▶ **Explore the material**:
**a)** In the text on Josep Maria Castellet, which publishing house did he lead as chief editor from 1964 to 1996?
**b)** Decide whether each statement below agrees with the text on Josep Maria Castellet, answering yes or no and quoting the words from the text that decide it. (i) Castellet wrote his novels and poetry only in Catalan. (ii) Castellet founded the Associació d'Escriptors en Llengua Catalana and was its first president. (iii) Castellet published Poesia catalana del segle XX with Joaquim Molas in 1963.
**c)** Carry the text on Josep Maria Castellet forward, beginning right after its last sentence.

▶ **Text section**:
====

Spanish writer and poet (1926–2014)

Josep Maria Castellet Díaz de Cossío (15 December 1926 - 9 January 2014), also known as José María Castellet, was a Spanish Catalan writer, poet, literacy critic, publisher and editor.

Born in Barcelona, he began his career in writing in 1955, and wrote novels and poetry in both Catalan and Spanish. His final novel was published in 2012.

He played an outstanding role in the Spanish and Catalan culture life of the second half of the 20th century. He was the chief editor of the publishing house Edicions 62 (1964–1996) and afterwards president of the Grup 62. He was the founder and first president of the Associació d'Escriptors en Llengua Catalana (Catalan writers association), a board member of the Comunità europea degli scrittori, the Prix international de Littérature jury and the dean of the Institució de les Lletres Catalanes (Institution of Catalan letters).
Josep Maria Castellet died on 9 January 2014, aged 87, in his hometown of Barcelona.

== Biography ==
Castellet received his education as a literary critic by working for university magazines. His biographers stress his active participation in the editorial board of the magazine Laye (1950–1954), where he held a critical position towards contemporary Spanish literature, and the first publication of an article collection Notas sobre literatura española contemporánea (Notes on contemporary Spanish literature, 1955). His willingness for renewal and the discovery of the European literary critique through the Laye group led him to write La hora del lector (The reader's hour, 1957). As he wanted to make known a group of young poets that had started publishing in Laye (Carlos Barral, Jaime Gil de Biedma and José Agustín Goytisolo), he published the polemic anthology Veinte años de poesía española (20 years of Spanish poetry, 1960) that postulated historic realism. Ten years later a new anthology, Nueve novísimos poetas españoles (Nine brand-new Spanish poets, 1970), marked a change to new poetic tendencies after realism. In 1963 Castellet published, together with Joaquim Molas, Poesia catalana del segle XX (20th century Catalan poetry) guided by historic realism, a concept that he developed theoretically in Poesia, realisme, història (Poetry, realism, history, 1965).

====

▶ **Given data**:
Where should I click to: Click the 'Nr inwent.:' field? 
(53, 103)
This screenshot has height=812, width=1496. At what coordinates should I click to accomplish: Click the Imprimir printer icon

====

▶ **Answers**:
**a)** Edicions 62

**b)**
(i) No: "wrote novels and poetry in both Catalan and Spanish"
(ii) Yes: "He was the founder and first president of the Associació d'Escriptors en Llengua Catalana"
(iii) Yes: "In 1963 Castellet published, together with Joaquim Molas, Poesia catalana del segle XX"

**c)**
His work as a critic during that time centered on two important books that are still considered works of reference: the structuralist reading of the poetry by Espriu —Iniciació a la poesia de Salvador Espriu (Initiation to Salvador Espriu's poetry, 1971)— and the analysis of the narrative richness of Josep Pla's work, Josep Pla o la raó narrativa (Josep Pla or narrative reason, 1978).

In Per un debat sobre la cultura a Catalunya (For a debate on culture in Catalonia, 1983) he reflected on the role of culture in the recently democratic state and the frame of the autonomous region of Catalonia. His last works consisted of memories; the first one, not published until 2007 was Dietari de 1973 (Diary of 1973). He started this presentation of himself and his times in Els escenaris de la (Memory's stages, 1988), went on with Seductors, il·lustrats i visionaris (Seducers, enlightened and visionaries, 2009) and Memòries confidencials d'un editor. Tres escriptors amics (Confidential memories of a publisher. Three befriended writers, 2012).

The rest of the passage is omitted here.